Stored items
+++
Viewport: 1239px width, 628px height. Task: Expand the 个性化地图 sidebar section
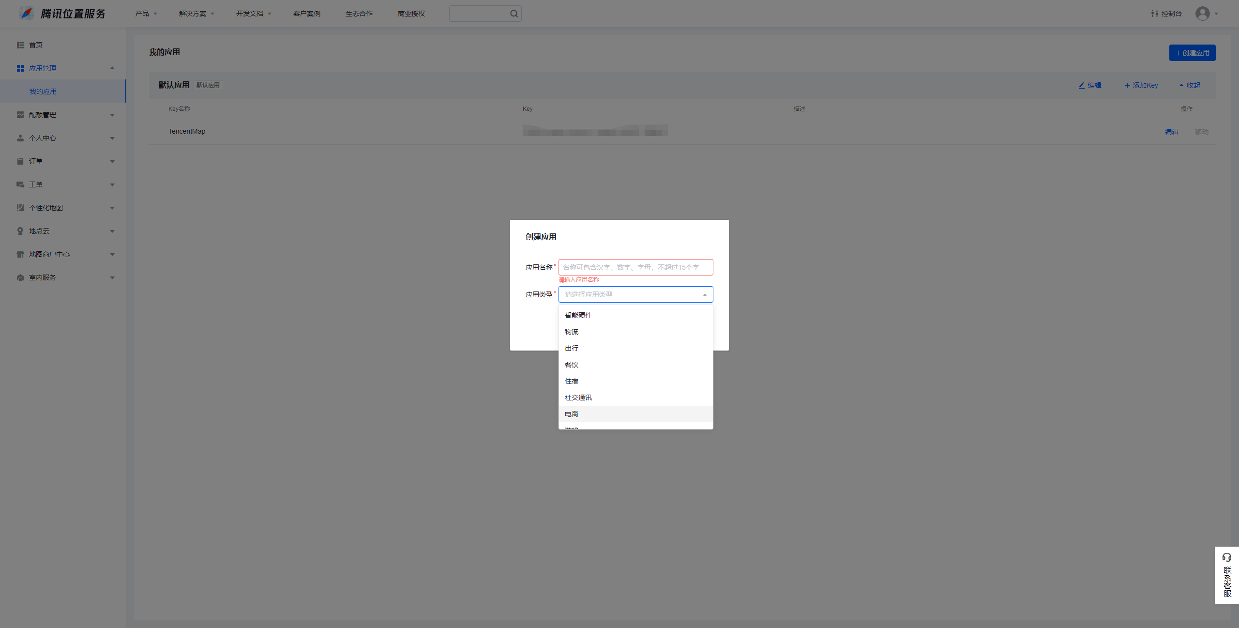point(112,208)
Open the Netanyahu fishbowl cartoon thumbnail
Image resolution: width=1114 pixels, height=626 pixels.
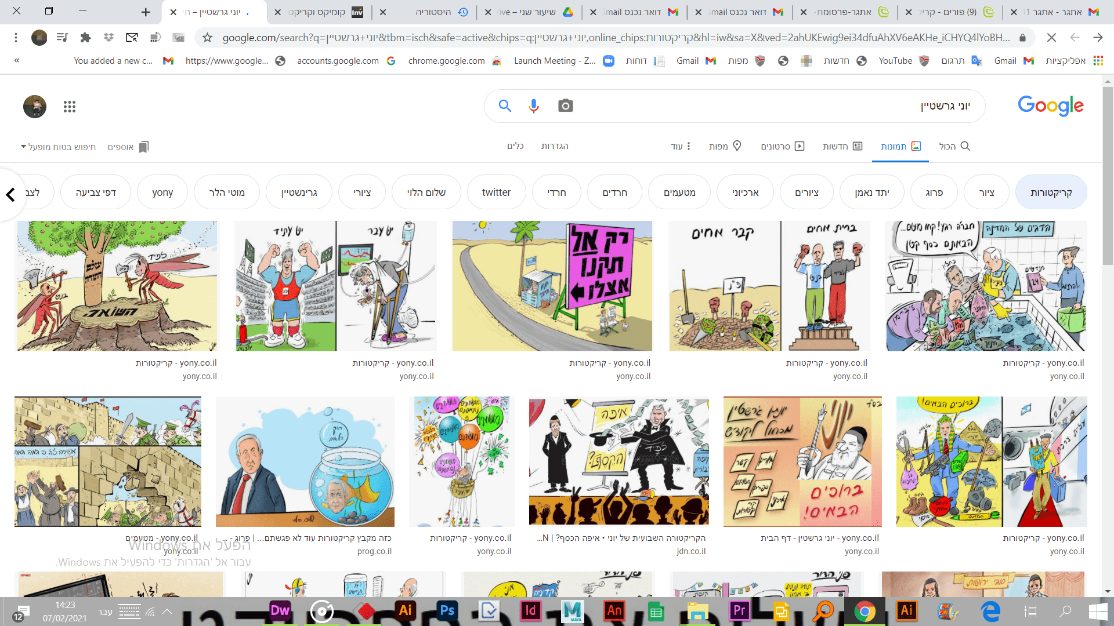coord(305,461)
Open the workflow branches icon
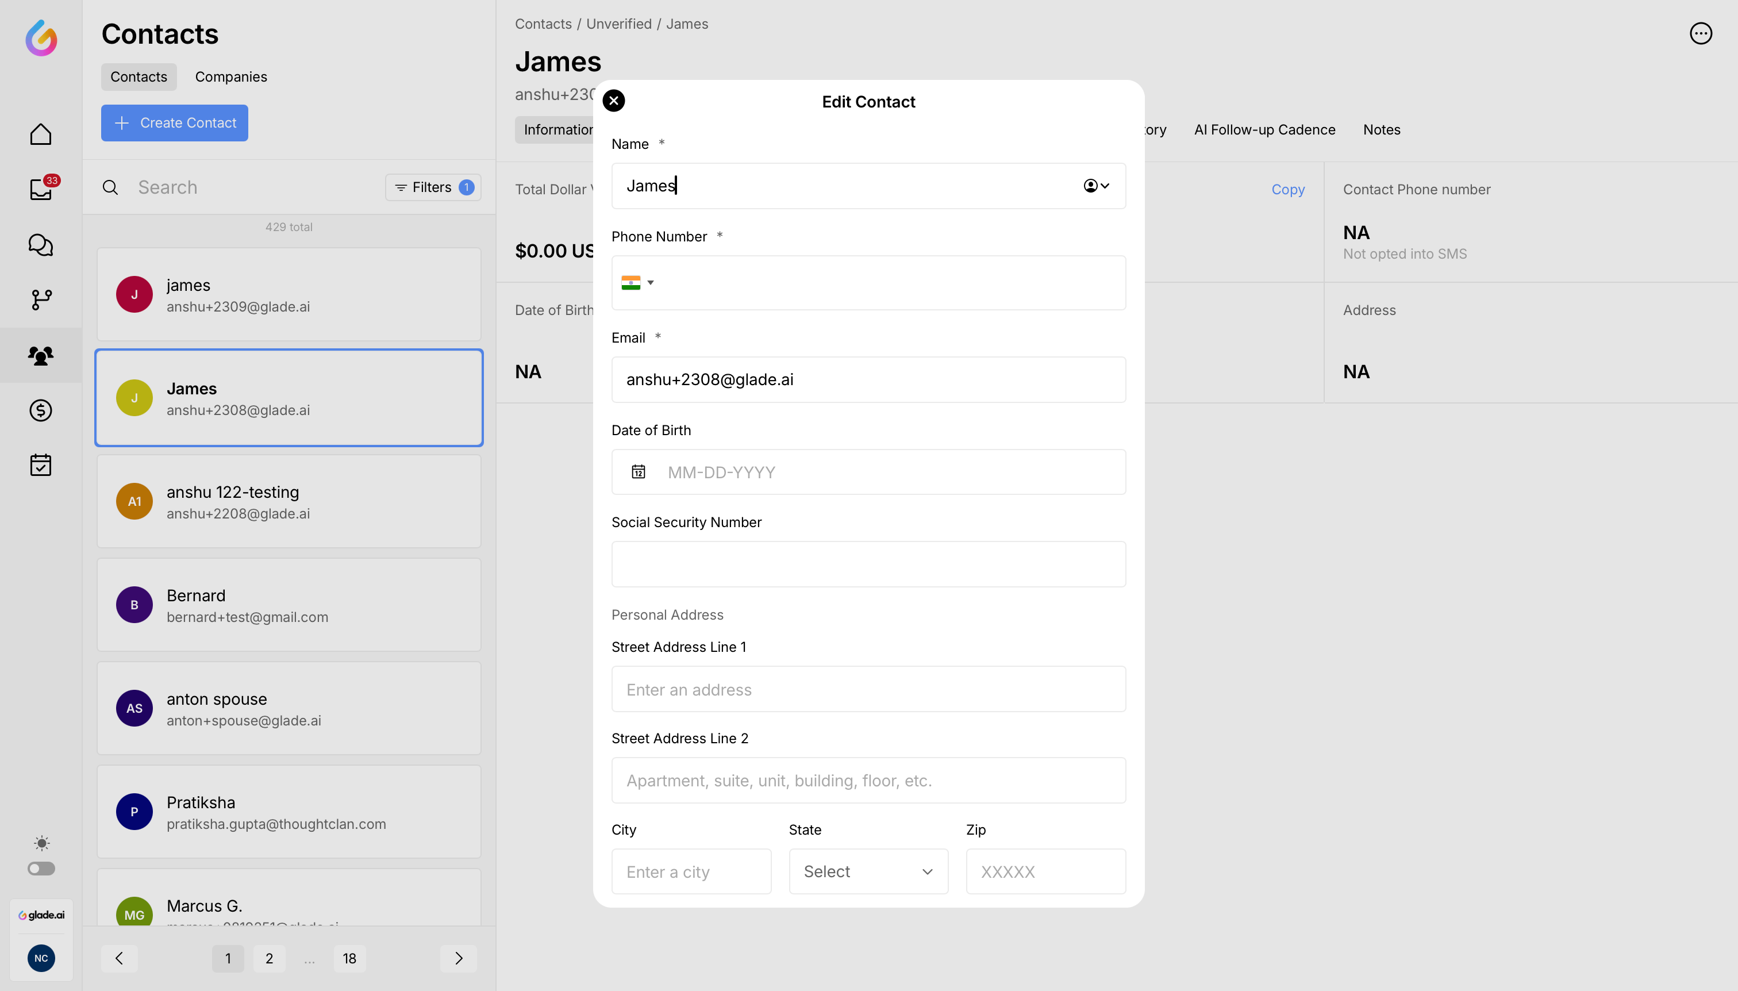1738x991 pixels. pos(41,299)
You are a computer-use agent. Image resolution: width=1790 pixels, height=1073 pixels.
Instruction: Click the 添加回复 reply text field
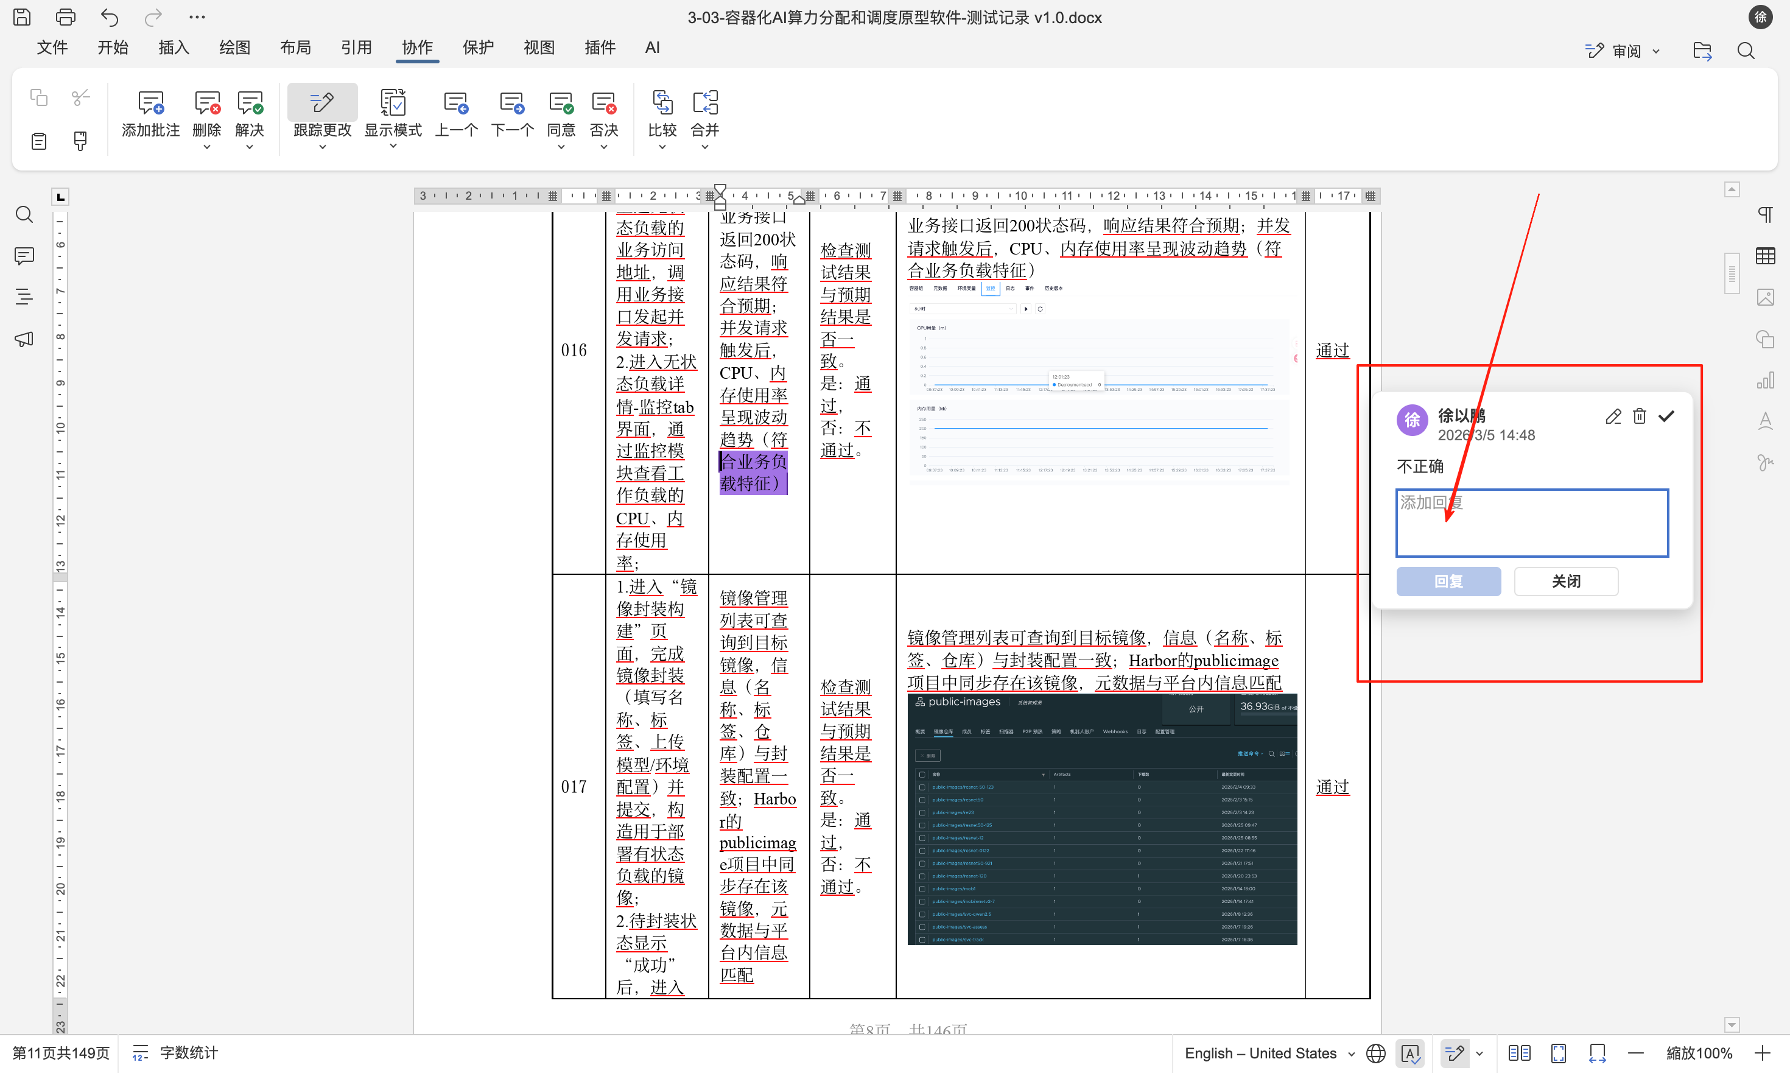click(1531, 523)
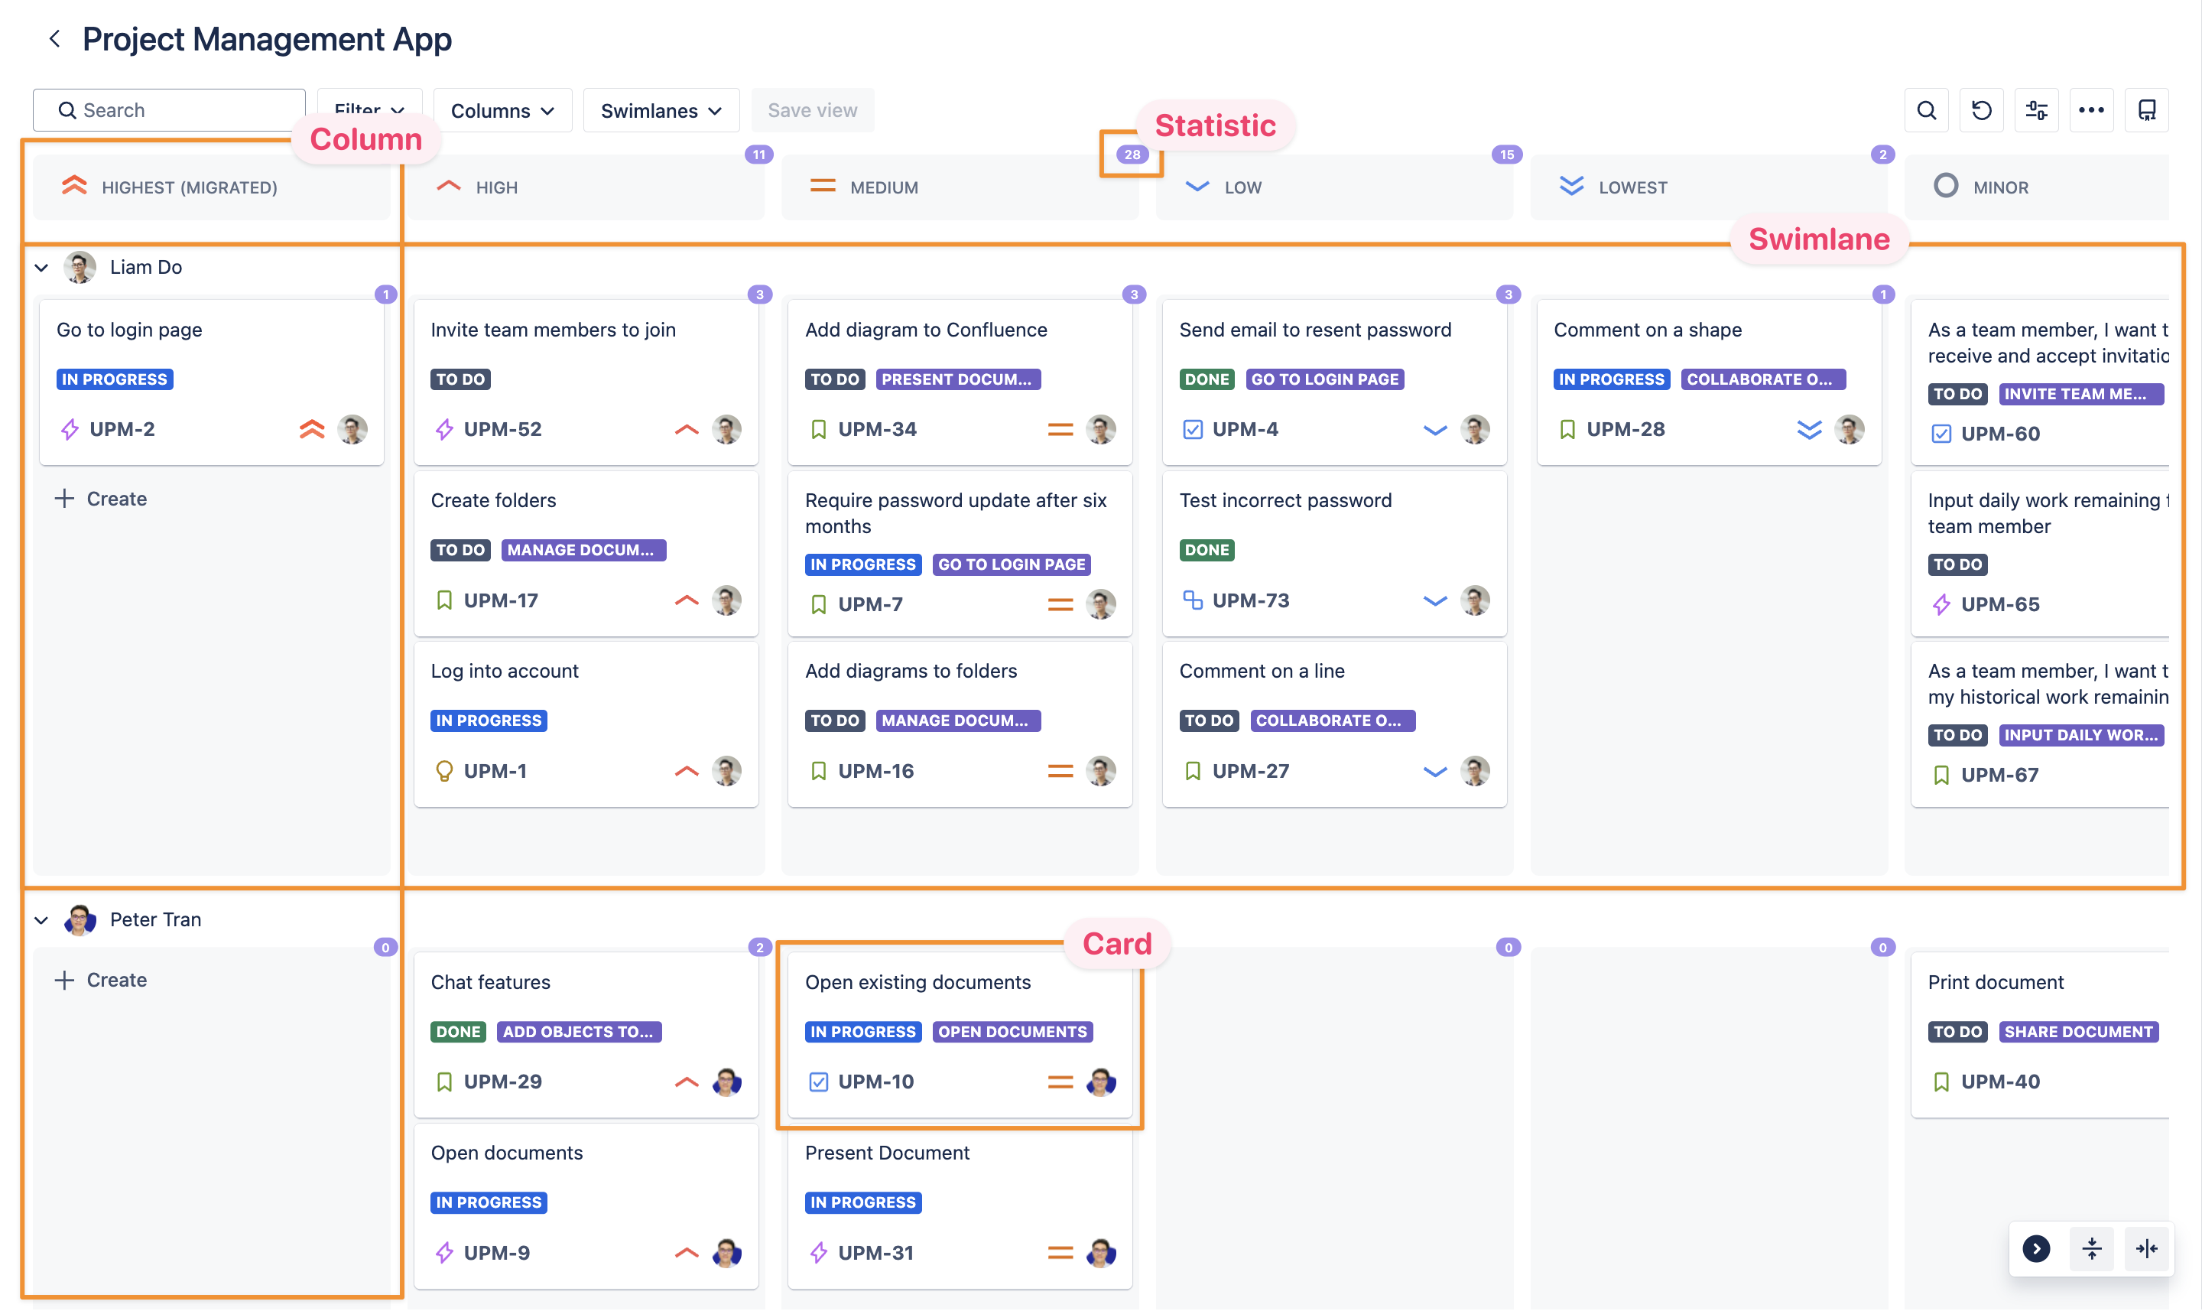This screenshot has width=2202, height=1311.
Task: Open the Swimlanes dropdown
Action: [x=660, y=110]
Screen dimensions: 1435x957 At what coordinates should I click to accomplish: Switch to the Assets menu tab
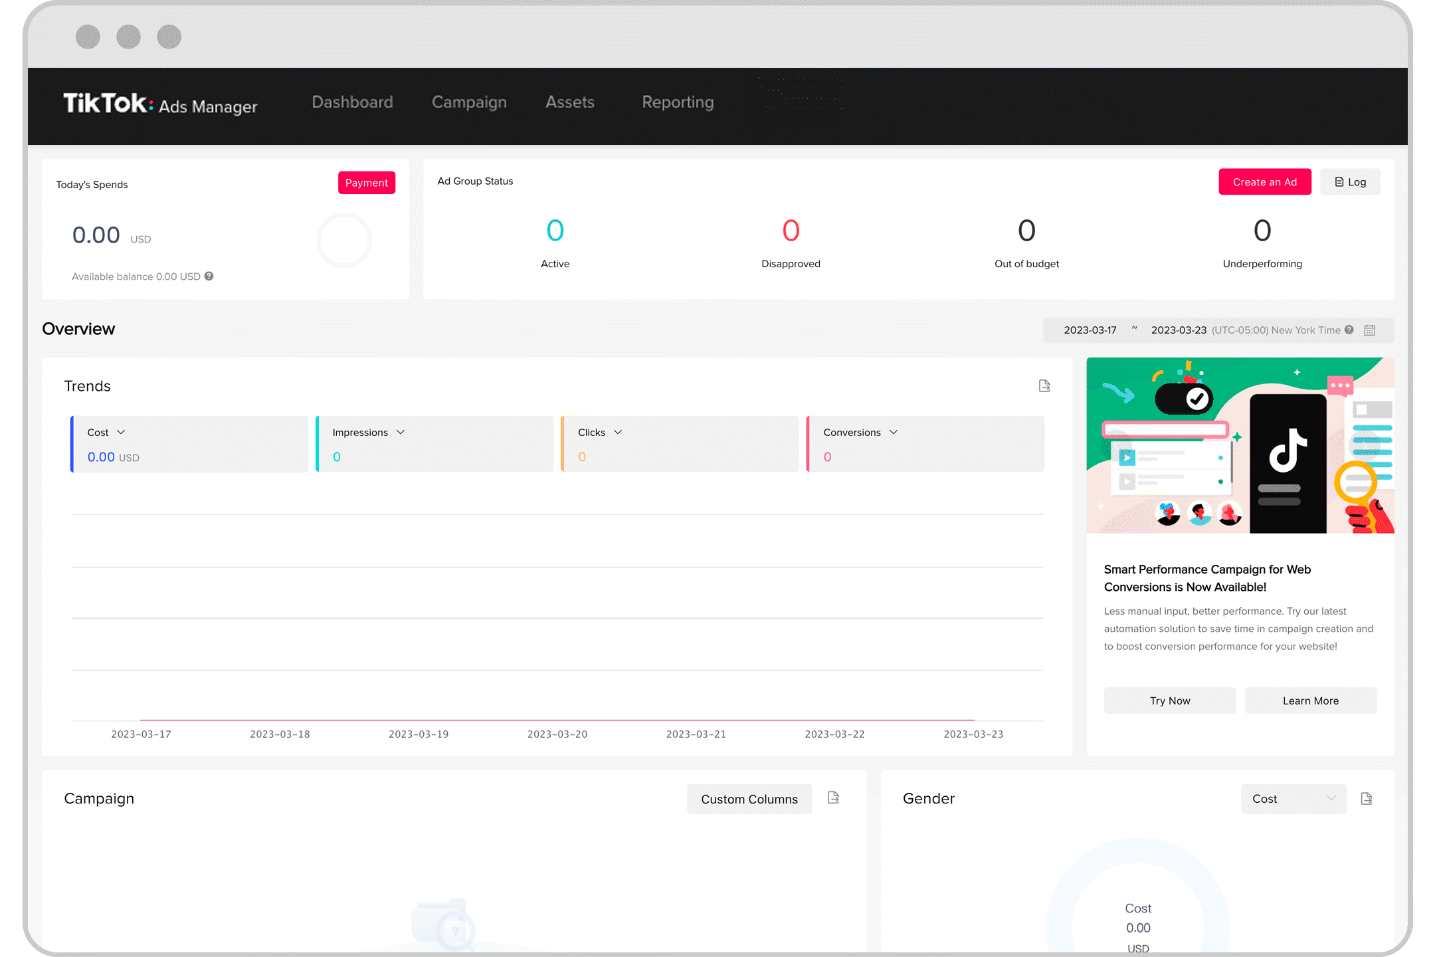[x=569, y=102]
+++
_Your assignment_.
Write out the entries above in full and exactly; no pictures.

_Expected answer_.
Viewport: 1239px width, 628px height. Task: Expand the 个性化地图 sidebar section
point(112,208)
Open the Netanyahu fishbowl cartoon thumbnail
Image resolution: width=1114 pixels, height=626 pixels.
coord(305,461)
Open the workflow branches icon
1738x991 pixels. pos(41,299)
You are a computer-use agent. Image resolution: width=1790 pixels, height=1073 pixels.
Instruction: Click the 添加回复 reply text field
click(1531, 523)
This screenshot has width=2202, height=1311.
Task: Open the Swimlanes dropdown
Action: [x=660, y=110]
Screen dimensions: 1435x957 At what coordinates should I click to accomplish: Switch to the Assets menu tab
[x=569, y=102]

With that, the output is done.